The lesson experienced Spokane landlords have internalized is this: the quality of the lease matters enormously. A lease with specific, enforceable rules — defined quiet hours, detailed pet policies with size and breed specifics, explicit smoking and substance policies, clear parking rules — gives landlords a defensible basis for 10-day comply-or-vacate notices when those rules are violated. A vague lease full of aspirational language creates enforcement ambiguity that tenants and their advocates can exploit. The upfront investment in a well-drafted, RLTA-compliant lease with specific conduct provisions pays dividends across the entire tenancy — and provides a clear foundation if termination ever becomes necessary.
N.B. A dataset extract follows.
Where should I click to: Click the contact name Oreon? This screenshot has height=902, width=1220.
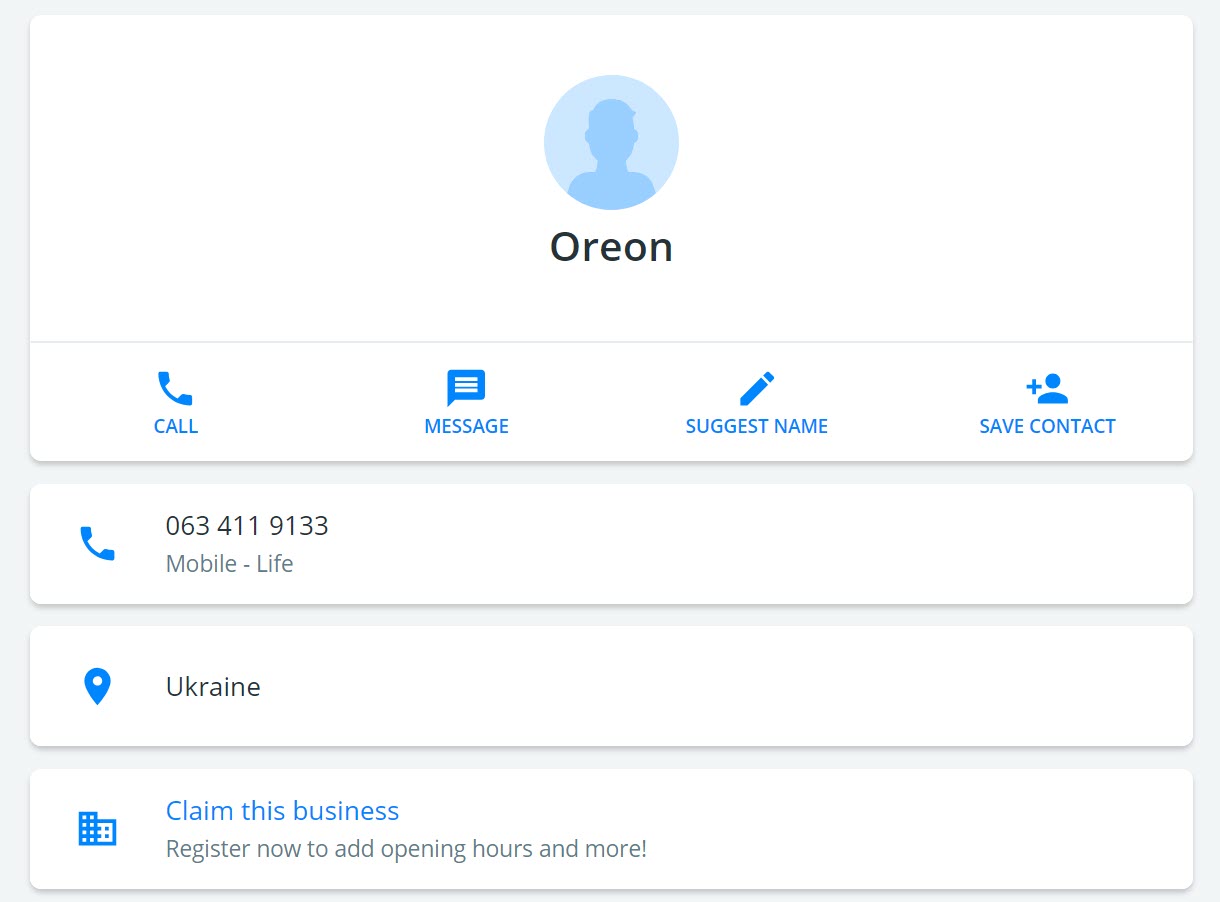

Fairchild AFB, SCRA, and the Military Tenant Relationship
Fairchild Air Force Base is one of Spokane County’s most significant institutional employers, and the service members and civilian employees it generates represent a distinctive tenant segment. Military tenants bring genuine advantages: BAH is a predictable, government-issued income stream that does not fluctuate with economic conditions, and career military personnel typically have stable employment histories and strong financial discipline. In a market where income verification can be challenging for gig workers, self-employed tenants, or those in volatile sectors, a service member with verifiable BAH and a clear employment record is often among the easiest tenants to underwrite.
The offsetting consideration is the Servicemembers Civil Relief Act. When a service member receives qualifying military orders — a permanent change of station, deployment orders, or certain other military directives — they have a federal right to terminate their lease, regardless of what the lease says and regardless of just-cause protections under Washington law. Termination under SCRA is effective 30 days after the next rent due date following written notice plus a copy of the orders. Landlords who attempt to hold SCRA-invoking tenants to their leases face federal liability. The correct approach is to treat SCRA terminations as a cost of doing business in a military community, maintain close relationships with the base housing office, and structure leases and marketing to ensure rapid re-leasing when a military tenant departs.
This page is provided for general informational purposes only and does not constitute legal advice. All residential evictions in Spokane County are filed at Spokane County Superior Court, 1116 W Broadway Avenue, Spokane, WA 99260 — (509) 477-3660. Washington requires the exact statutory 14-day pay-or-vacate notice (RCW 59.18.057); non-conforming notices result in dismissal. ERP participation through the Spokane Mediation Center is required before filing a nonpayment eviction. Just-cause eviction requirements apply statewide (RCW 59.18.650). Rent increases for covered tenancies are capped at the lesser of CPI+7% or 10% with 90 days’ advance written notice (RCW 59.18.700). Source of income discrimination is prohibited statewide (RCW 59.18.255). Military tenants at Fairchild AFB are protected by the federal SCRA. $50 filing surcharge effective July 27, 2025. Consult a licensed Washington attorney for specific guidance. Last updated: March 2026.